Un conjunto de vectores aleatorios iid de igual tamaño se suman juntos por elementos:
$$\sum_{i=1}^{n}X_i=Y$$
Mi modelado sugiere que
$$E \izquierda[\sum_{i=1}^{n}\rho_{X_i,Y}^2\right]<1$$
mientras
$$E \izquierda[\sum_{i=1}^{n}r_{X_i,Y}^2\right]=1$$
Estas son las formas en que he visto el problema hasta ahora para cuando $X \sim \mathcal{N}(0, 1)$ pero lo siguiente también funciona para otras distribuciones comunes:
Número fijo de variables, tamaño de muestra fijo, función de correlación variada
Dadas solo 3 variables y un tamaño de muestra de 1000, las distribuciones de Spearman’s
$$\rho_{X_1,Y}^2+\rho_{X_2,Y}^2+\rho_{X_3,Y}^2$$
y de Pearson
$$r_{X_1,Y}^2+r_{X_2,Y}^2+r_{X_3,Y}^2$$
son como sigue:
Número fijo de variables, tamaño de muestra variado
Así es como la distribución de $\rho_{X_1,Y}^2+\rho_{X_2,Y}^2+\rho_{X_3,Y}^2$ parece para varios tamaños de muestra, lo que indica claramente algún sesgo persistente:
Tamaño de muestra fijo, número variado de variables
Cuando aumenta el número de variables, la media parece alejarse aún más de 1 (tamaño de muestra de 10000):
Preguntas
- ¿Mi modelado es correcto?
- ¿Existe un sesgo para la suma de $\rho^2$¿O está convergiendo a 1 con el aumento del tamaño de la muestra pero muy lentamente?
- Si hay un sesgo, ¿se puede derivar analíticamente?
- Si de hecho está convergiendo, ¿se puede aumentar la tasa de convergencia?
Aquí está mi código:
library(ggplot2)
library(dplyr)
library(purrr)
r_squared_sum <- function(num_vars, distrib_func, rsq_func, iterations=1000) {
R_sq_sums <- c()
for (i in 1:iterations) {
data <- c()
for (j in 1:num_vars) {
data <- append(data, list(distrib_func()))
}
Y = Reduce(`+`, data)
R_sq_sum = Reduce(`+`, lapply(data, partial(rsq_func, y=Y)))
R_sq_sums <- append(R_sq_sums, R_sq_sum)
}
return(data.frame(r_squared_sum=R_sq_sums))
}
# ---------------------------------------------
# Fixed number of variables, fixed sample size,
# varied correlation function, histogram
# ---------------------------------------------
data_spearman <- r_squared_sum(
num_vars=3,
distrib_func=partial(rnorm, 10000, 0, 1),
rsq_func=function (x, y) cor(x, y, method='spearman')^2
)
data_spearman$method <- 'spearman'
data_pearson <- r_squared_sum(
num_vars=3,
distrib_func=partial(rnorm, 10000, 0, 1),
rsq_func=function (x, y) cor(x, y, method='pearson')^2
)
data_pearson$method <- 'pearson'
ggplot(
bind_rows(data_pearson, data_spearman),
aes(x=r_squared_sum, fill=method, color=method)

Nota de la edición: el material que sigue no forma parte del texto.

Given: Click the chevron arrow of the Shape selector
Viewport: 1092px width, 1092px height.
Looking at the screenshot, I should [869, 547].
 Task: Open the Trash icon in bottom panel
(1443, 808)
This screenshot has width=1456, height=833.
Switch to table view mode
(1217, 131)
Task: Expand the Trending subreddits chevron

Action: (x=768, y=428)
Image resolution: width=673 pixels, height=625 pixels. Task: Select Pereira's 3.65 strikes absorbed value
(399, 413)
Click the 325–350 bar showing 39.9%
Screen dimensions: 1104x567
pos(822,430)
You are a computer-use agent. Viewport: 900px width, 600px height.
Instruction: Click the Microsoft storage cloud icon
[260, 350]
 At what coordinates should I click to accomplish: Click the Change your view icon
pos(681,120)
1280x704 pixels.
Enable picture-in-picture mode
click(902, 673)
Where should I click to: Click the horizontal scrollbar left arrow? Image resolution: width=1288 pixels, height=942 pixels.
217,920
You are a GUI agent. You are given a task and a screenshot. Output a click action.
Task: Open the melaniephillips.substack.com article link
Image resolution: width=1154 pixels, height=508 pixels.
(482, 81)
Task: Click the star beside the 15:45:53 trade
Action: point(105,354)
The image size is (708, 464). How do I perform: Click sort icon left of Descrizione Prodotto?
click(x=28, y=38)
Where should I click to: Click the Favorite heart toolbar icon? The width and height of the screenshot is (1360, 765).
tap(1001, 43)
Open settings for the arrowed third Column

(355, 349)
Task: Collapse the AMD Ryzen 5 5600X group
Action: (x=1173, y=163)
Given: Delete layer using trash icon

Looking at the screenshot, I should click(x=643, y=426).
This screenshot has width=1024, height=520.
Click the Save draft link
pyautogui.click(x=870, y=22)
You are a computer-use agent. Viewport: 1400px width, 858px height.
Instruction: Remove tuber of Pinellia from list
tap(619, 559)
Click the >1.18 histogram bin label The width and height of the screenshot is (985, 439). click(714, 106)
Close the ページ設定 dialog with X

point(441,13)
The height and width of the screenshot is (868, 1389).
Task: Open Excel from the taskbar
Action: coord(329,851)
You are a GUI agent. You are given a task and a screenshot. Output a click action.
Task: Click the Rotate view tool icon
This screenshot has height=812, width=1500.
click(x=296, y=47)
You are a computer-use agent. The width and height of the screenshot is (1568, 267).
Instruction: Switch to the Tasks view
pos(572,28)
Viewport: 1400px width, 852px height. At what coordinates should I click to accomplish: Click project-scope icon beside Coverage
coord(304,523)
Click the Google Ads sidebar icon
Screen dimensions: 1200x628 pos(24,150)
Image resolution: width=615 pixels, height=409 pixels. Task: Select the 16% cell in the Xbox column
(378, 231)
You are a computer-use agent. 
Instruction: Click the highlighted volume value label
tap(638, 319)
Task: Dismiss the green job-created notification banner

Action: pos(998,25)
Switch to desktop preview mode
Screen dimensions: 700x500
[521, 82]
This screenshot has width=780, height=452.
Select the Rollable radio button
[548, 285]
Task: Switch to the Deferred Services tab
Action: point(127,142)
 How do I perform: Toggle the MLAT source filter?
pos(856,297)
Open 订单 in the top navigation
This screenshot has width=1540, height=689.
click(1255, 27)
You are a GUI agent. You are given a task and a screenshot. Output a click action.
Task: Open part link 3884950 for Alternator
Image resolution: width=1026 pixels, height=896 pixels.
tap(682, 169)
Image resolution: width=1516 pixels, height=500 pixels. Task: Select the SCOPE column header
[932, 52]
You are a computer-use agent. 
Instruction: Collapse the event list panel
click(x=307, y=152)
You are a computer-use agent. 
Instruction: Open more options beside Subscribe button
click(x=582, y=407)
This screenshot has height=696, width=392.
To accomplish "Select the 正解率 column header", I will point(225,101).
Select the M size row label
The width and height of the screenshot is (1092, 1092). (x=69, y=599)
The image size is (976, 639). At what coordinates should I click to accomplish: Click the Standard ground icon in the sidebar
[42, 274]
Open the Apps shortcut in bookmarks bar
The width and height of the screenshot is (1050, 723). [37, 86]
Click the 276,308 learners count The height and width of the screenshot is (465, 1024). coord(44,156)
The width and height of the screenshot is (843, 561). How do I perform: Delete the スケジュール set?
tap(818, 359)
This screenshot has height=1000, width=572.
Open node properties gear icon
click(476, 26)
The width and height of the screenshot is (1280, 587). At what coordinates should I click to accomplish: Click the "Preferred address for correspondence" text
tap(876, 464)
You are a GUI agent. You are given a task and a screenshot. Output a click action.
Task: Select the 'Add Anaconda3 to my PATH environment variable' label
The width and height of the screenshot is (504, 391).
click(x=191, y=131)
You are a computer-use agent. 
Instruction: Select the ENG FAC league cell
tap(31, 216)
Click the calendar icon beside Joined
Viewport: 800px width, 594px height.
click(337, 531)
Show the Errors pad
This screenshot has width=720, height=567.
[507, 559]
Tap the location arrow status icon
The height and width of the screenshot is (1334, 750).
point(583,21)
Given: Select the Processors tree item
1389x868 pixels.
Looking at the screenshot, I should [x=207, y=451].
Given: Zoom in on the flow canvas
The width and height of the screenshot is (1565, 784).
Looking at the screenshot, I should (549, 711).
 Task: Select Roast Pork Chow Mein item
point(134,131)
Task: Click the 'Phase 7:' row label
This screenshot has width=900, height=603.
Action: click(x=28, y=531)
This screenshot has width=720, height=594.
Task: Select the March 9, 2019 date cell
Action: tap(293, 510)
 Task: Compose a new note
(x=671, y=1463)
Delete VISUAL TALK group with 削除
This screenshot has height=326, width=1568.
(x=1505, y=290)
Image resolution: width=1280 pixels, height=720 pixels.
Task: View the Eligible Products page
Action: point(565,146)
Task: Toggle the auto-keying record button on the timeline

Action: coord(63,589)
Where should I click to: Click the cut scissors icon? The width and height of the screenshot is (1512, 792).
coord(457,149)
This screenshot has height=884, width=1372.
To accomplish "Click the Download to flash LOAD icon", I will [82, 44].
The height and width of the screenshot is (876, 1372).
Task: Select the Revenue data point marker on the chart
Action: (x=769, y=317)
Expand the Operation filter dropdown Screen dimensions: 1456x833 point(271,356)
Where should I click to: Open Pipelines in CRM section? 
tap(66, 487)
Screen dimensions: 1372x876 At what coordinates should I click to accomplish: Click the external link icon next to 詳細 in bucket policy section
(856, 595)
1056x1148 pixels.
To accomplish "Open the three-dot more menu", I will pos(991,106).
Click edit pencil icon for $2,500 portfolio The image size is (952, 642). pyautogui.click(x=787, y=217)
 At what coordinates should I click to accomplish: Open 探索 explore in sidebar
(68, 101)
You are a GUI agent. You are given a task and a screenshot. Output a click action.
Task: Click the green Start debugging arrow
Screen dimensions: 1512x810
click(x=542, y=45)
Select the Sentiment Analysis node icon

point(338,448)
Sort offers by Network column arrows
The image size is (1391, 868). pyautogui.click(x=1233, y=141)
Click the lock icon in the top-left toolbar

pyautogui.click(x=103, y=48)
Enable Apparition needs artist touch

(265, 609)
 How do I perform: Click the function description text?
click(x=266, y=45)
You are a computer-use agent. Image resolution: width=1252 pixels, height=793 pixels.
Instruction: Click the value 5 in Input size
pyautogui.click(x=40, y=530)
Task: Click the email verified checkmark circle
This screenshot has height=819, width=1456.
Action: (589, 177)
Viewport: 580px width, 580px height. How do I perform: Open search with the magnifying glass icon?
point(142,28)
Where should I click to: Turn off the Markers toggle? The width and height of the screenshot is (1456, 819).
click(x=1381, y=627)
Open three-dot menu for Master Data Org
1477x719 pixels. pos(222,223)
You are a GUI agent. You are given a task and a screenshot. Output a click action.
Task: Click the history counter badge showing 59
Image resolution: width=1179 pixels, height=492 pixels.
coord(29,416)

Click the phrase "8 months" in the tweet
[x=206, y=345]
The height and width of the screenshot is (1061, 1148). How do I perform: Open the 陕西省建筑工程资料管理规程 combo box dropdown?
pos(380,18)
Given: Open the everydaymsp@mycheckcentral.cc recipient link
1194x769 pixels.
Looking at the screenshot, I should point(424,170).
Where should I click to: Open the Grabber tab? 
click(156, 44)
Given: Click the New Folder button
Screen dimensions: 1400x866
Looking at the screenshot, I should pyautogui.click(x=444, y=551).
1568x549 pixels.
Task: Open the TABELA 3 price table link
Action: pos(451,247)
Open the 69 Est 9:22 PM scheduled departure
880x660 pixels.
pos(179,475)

) + geom_histogram(position="identity", alpha=0.8)
# -------------------------------------------------------
# Fixed number of variables, varied samlpe size, boxplots
# -------------------------------------------------------
sample_size_range <- c(1000, 10000, 100000, 1000000)
distrib_func_range <- lapply(
sample_size_range,
partial,
.f=partial(rnorm, mean=0, sd=1)
)
data_frames <- lapply(
distrib_func_range,
partial(
r_squared_sum,
num_vars=3,
rsq_func=function (x, y) cor(x, y, method='spearman')^2
)
)
for (i in 1:length(sample_size_range)) {
data_frames[[i]]$sample_size = as.character(sample_size_range[i])
}
ggplot(
bind_rows(data_frames),
aes(y=sample_size, x=r_squared_sum)
) + geom_boxplot()
# -------------------------------------------------------
# Fixed samlpe size, varied number of variables, boxplots
# -------------------------------------------------------
num_vars_range = 2:9
data_frames <- lapply(
num_vars_range,
partial(
r_squared_sum,
distrib_func=partial(rnorm, 10000, 0, 1),
rsq_func=function (x, y) cor(x, y, method='spearman')^2
)
)
for (i in 1:length(num_vars_range)) {
data_frames[[i]]$num_vars = as.character(num_vars_range[i])
}
ggplot(
bind_rows(data_frames),
aes(y=num_vars, x=r_squared_sum)
) + geom_boxplot()
Implementé un modelado similar en Python (mi idioma principal) con los mismos resultados.